Crespi d'Adda, storia di un villaggio operaio ⋆ FullTravel.it

Crespi d’Adda, storia di un villaggio operaio

Nel “nordest”, a pochi chilometri da Milano c’è Crespi d’Adda, che con la sua antica fabbrica tessile, le abitazioni dei dirigenti, le case degli operai, la scuola, la chiesa e il cimitero è uno spaccato di vita del passato e uno dei massimi esempi d’archeologia industriale.

Massimo Vicinanza
5 Min Read

The village was commissioned in 1877 by Cristoforo Benigno Crespi, a textile industrialist from the province of Milan, and was built along the course of the Adda river between the municipalities of Capriate San Gervasio and Canonica, where the waterfalls allowed the movement of the looms and the production of energy. Crespi d’Adda is considered the most important example of a workers’ village in Italy, both for its perfect state of preservation and for the exemplary nature of its urban planning, so much so that in 1995 it was included in the UNESCO World Heritage List.

To reach Crespi d’Adda, you have to travel along the chaotic and very busy A4, the highway that starts from Milan and reaches Venice, crossing the entire “northeast,” the most productive territory of Italy. Along this stressful route, you can get an idea of the massive commercial exchange that takes place daily in this rich and dynamic area. But as soon as you exit the Trezzo d’Adda highway junction, only 20 kilometers from the great Milan metropolis, as if by magic, all noise disappears, and you find yourself almost projected into another era. In these places, the atmosphere is typical of the misty Lombard province, paced by slow rhythms, where the bicycle reigns supreme and where everyone lives their existence in close contact with a beautiful nature made of woods, hills, and silence.

The calm waters of the Naviglio della Martesana, built in the 15th century to irrigate the fields with the waters of the Adda, flow slowly and feed mills and power plants in this part of Lombardy. And it is precisely in this magical place that Crespi d’Adda is located.

The workers’ village develops around two main orthogonal axes, the longer of which, Corso Manzoni and Donizetti, follows the riverbank, crosses the whole village, and ends at the cemetery. Its function was to separate the factory from the houses, physically dividing the space intended for work from that for dwellings and leisure time. The other road, Viale Vittorio Emanuele II, intersects with the Corso in the center of the village and connects the beautiful factory entrance with the public park, ideally uniting the social life of the village with its productive life. The residents’ houses in the village, alternating in red and green colors, are also arranged along a regular and orthogonal street grid. The workers’ houses are often two-family detached houses, all identical and with a small garden, while the homes of employees and managers are beautiful and elegant two-story villas, near a small wood and with a large garden on all four sides. The villas were designed in the twenties, in a mixed style of Liberty, Viennese Secession, and Art Déco, by Ernesto Piròvano, an architect particularly sensitive to the medieval style and specialized in monumental projects. He also designed the Crespi family residence, an imposing villa-castle located at the entrance of the village, before the factory, and somewhat distant from all the houses. On the other side of the long road, at the end of the village, is the cemetery with the grand mausoleum of the family, which perhaps too openly reminds us of the solid hierarchy that prevailed in Crespi d’Adda, in life as in death.

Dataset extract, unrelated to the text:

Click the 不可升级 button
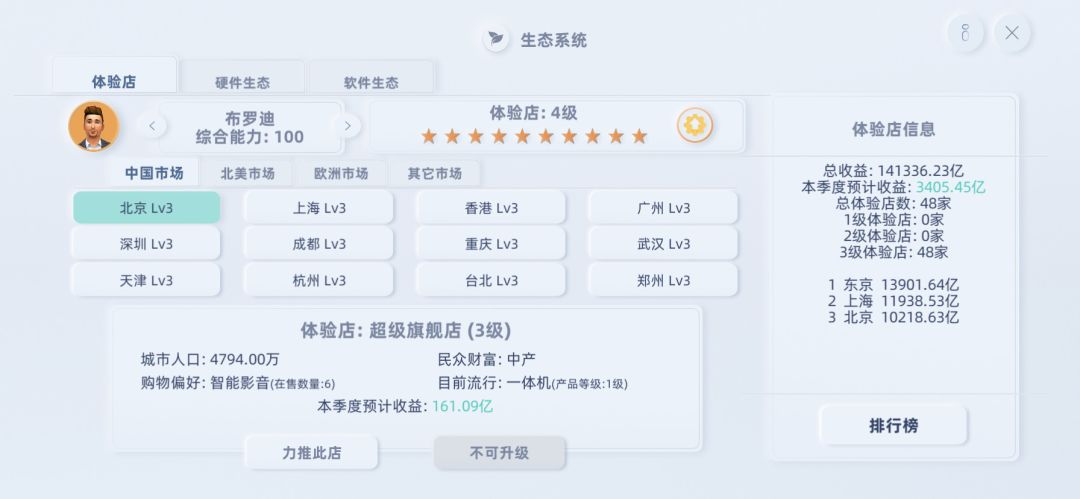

Many other industrialists of the time followed the example of Cristoforo Benigno Crespi and built workers’ villages, adopting a humanitarian attitude and paternal benevolence towards their employees. In addition to offering a roof for the night, a church for Sundays, a fire station, a theater, a musical band, and a garden to avoid the temptations of the tavern, they wanted to offer all employees a new model of family: theirs. All this in the dream of a new feudalism that, however, did not last beyond the First World War.